As discussed earlier, it is another powerful clustering algorithm used in unsupervised learning. Unlike K-means clustering, it does not make any assumptions; hence it is a non-parametric algorithm.

Mean-shift algorithm basically assigns the datapoints to the clusters iteratively by shifting points towards the highest density of datapoints i.e. cluster centroid.

The difference between K-Means algorithm and Mean-Shift is that later one does not need to specify the number of clusters in advance because the number of clusters will be determined by the algorithm w.r.t data.

## Working of Mean-Shift Algorithm

We can understand the working of Mean-Shift clustering algorithm with the help of following steps −

• Step 1 − First, start with the data points assigned to a cluster of their own.

• Step 2 − Next, this algorithm will compute the centroids.

• Step 3 − In this step, location of new centroids will be updated.

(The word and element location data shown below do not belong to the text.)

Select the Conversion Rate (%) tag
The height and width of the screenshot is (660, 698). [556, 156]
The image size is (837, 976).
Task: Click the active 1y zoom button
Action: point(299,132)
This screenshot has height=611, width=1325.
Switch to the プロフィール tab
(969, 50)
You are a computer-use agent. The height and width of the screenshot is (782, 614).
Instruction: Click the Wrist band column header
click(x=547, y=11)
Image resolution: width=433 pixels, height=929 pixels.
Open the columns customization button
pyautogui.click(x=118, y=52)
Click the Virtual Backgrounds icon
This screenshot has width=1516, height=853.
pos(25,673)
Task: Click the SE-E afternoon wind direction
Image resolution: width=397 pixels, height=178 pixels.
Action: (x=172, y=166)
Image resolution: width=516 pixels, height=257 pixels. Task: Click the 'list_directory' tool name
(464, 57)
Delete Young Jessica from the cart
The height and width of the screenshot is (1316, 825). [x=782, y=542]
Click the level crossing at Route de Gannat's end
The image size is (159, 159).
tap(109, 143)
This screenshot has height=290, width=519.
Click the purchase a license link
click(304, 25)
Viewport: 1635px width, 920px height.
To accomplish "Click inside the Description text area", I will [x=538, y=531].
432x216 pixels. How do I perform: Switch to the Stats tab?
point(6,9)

• Step 4 − Now, the process will be iterated and moved to the higher density region.

• Step 5 − At last, it will be stopped once the centroids reach at position from where it cannot move further.

## Implementation in Python

It is a simple example to understand how Mean-Shift algorithm works. In this example, we are going to first generate 2D dataset containing 4 different blobs and after that will apply Mean-Shift algorithm to see the result.

%matplotlib inline
import numpy as np
from sklearn.cluster import MeanShift
import matplotlib.pyplot as plt
from matplotlib import style
style.use("ggplot")
from sklearn.datasets.samples_generator import make_blobs
centers = [[3,3,3],[4,5,5],[3,10,10]]
X, _ = make_blobs(n_samples = 700, centers = centers, cluster_std = 0.5)
plt.scatter(X[:,0],X[:,1])
plt.show()

ms = MeanShift()
ms.fit(X)
labels = ms.labels_
cluster_centers = ms.cluster_centers_
print(cluster_centers)
n_clusters_ = len(np.unique(labels))
print("Estimated clusters:", n_clusters_)
colors = 10*['r.','g.','b.','c.','k.','y.','m.']

for i in range(len(X)):
plt.plot(X[i][0], X[i][1], colors[labels[i]], markersize = 3)
plt.scatter(cluster_centers[:,0],cluster_centers[:,1],
marker = ".",color = 'k', s = 20, linewidths = 5, zorder = 10)
plt.show()


### Output

[[ 2.98462798 9.9733794 10.02629344]
[ 3.94758484 4.99122771 4.99349433]
[ 3.00788996 3.03851268 2.99183033]]
Estimated clusters: 3


The following are some advantages of Mean-Shift clustering algorithm −

• It does not need to make any model assumption as like in K-means or Gaussian mixture.

• It can also model the complex clusters which have nonconvex shape.

• It only needs one parameter named bandwidth which automatically determines the number of clusters.

• There is no issue of local minima as like in K-means.

• No problem generated from outliers.